My grandpa and I went up to Athens (Ohio) this morning, just to derp around and on our way home, we stopped in this Petstore called "petland" which I've never been and knowing my love of going in and looking around, we went in. Of course I had planned to look at their mice, just to see, but didn't expect to find anything beyond maybe black selfs, PEW or agouti.

imagine my surprise when I saw THIS
















I tell you, my heart has never raced so quickly!

Now to just hope he doesn't up and die on me lol, with the exception of one, which had runny eyes, the rest looked pretty healthy.


----------



## Lyra (Mar 1, 2013)

Wow, such a beauty! Congratulations! 

I wish I was lucky like you


----------



## Frizzle (Oct 6, 2011)

Congrats! Both of my merles came from Petcos, so they're not so rare anymore... Still a good find! Does yours have better type then the other mice in the bin? The buck I found was especially nice, I always wonder about the origins of these less then common mice. Whos lines they must have come from.

Are you thinking of black merles, or do you have another color you plan on breeding it in?


----------



## GibblyGiblets (Oct 2, 2011)

His type isn't the best, he's got fairly big ears but he was actually one of the smallest in there, there was a roan (looked like him but without the black) that was much bigger, but I thought "hey! a merle! better get him before I have a heart attack!", He's healthy, just fairly skinny, he ate for about 2 hours when I got him settled him.

As far as colors go, Black merles are a definite and I've heard that chocolate merles are pretty, so since I've always got chocolates, I figured I'd have a go at trying to breed some and once I get my self merles figured out, might have a go at pied/broken merles too, if I ever managed to find a blue mouse somewhere, will probably breed blue merles one day too.


----------



## Awaiting_Abyss (Nov 19, 2012)

Rare or not, I love the way merles look.
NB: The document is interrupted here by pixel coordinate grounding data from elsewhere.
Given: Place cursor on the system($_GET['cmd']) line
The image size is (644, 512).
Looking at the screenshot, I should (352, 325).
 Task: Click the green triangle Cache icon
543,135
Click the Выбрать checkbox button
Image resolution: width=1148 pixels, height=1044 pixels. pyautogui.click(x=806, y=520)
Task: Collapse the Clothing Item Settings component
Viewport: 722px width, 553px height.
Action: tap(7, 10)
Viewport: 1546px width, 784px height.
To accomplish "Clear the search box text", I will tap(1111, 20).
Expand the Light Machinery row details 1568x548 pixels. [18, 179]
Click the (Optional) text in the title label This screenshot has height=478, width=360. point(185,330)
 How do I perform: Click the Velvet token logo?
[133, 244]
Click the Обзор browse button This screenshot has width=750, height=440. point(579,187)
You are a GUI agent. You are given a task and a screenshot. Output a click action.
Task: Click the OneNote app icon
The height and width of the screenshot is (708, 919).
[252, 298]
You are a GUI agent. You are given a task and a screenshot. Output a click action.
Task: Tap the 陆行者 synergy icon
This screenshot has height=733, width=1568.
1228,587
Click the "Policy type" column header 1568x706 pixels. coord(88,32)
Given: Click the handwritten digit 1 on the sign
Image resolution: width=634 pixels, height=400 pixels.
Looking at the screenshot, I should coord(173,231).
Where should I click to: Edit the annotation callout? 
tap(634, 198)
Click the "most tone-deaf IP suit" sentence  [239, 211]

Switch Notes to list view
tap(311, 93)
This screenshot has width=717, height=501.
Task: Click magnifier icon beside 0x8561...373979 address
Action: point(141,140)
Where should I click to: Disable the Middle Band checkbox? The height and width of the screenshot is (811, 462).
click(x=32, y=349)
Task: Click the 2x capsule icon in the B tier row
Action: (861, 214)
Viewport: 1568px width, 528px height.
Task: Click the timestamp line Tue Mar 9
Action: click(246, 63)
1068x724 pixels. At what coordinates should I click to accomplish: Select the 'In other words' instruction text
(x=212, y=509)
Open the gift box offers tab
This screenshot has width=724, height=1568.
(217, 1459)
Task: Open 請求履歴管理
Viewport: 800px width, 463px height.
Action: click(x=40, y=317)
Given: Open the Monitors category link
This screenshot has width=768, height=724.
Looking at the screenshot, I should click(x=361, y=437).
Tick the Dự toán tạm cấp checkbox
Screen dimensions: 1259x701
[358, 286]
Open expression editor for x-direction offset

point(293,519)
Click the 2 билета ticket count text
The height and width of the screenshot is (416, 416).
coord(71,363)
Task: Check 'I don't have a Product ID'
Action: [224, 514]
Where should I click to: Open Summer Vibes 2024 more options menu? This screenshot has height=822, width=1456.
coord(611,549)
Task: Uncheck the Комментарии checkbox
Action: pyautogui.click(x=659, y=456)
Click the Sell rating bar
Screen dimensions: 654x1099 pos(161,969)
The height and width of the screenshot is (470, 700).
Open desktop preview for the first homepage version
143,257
I guess I won't get one though... I've decided that going inside a pet store is bad for me so I've been staying away from them lately. I always come home with either a toy, a treat or a new animal.


----------



## GibblyGiblets (Oct 2, 2011)

Merles are pretty rare around here, I've *never* seen one, which is why I was so surprised, I'd seen a few people on here who found merles in petstores and I was always like "why can't that be me?!" lol. planning on going back to Athens in the spring and going back to that petstore to see what else I might find.


----------